**WORK INSTRUCTIONS:**
In the data below, starting at the line containing "Task: Open the date range dropdown 08.04.2025" and ending at the end of the data, switch every "screenshot" to "image" and reproduce only those lines with nothing else altered.

(Data records)
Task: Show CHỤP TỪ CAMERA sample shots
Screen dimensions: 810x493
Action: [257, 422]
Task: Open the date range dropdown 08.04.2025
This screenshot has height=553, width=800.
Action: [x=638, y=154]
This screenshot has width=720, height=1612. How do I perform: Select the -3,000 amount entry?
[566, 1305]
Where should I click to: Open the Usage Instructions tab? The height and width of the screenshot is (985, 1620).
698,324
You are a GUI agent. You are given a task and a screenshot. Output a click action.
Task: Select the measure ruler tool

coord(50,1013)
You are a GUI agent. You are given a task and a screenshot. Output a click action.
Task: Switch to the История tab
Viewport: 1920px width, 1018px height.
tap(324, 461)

**RESPONSE BELOW:**
Task: Open the date range dropdown 08.04.2025
This image has height=553, width=800.
Action: [x=638, y=154]
This image has width=720, height=1612. How do I perform: Select the -3,000 amount entry?
[566, 1305]
Where should I click to: Open the Usage Instructions tab? The height and width of the image is (985, 1620).
698,324
You are a GUI agent. You are given a task and a image. Output a click action.
Task: Select the measure ruler tool

coord(50,1013)
You are a GUI agent. You are given a task and a image. Output a click action.
Task: Switch to the История tab
Viewport: 1920px width, 1018px height.
tap(324, 461)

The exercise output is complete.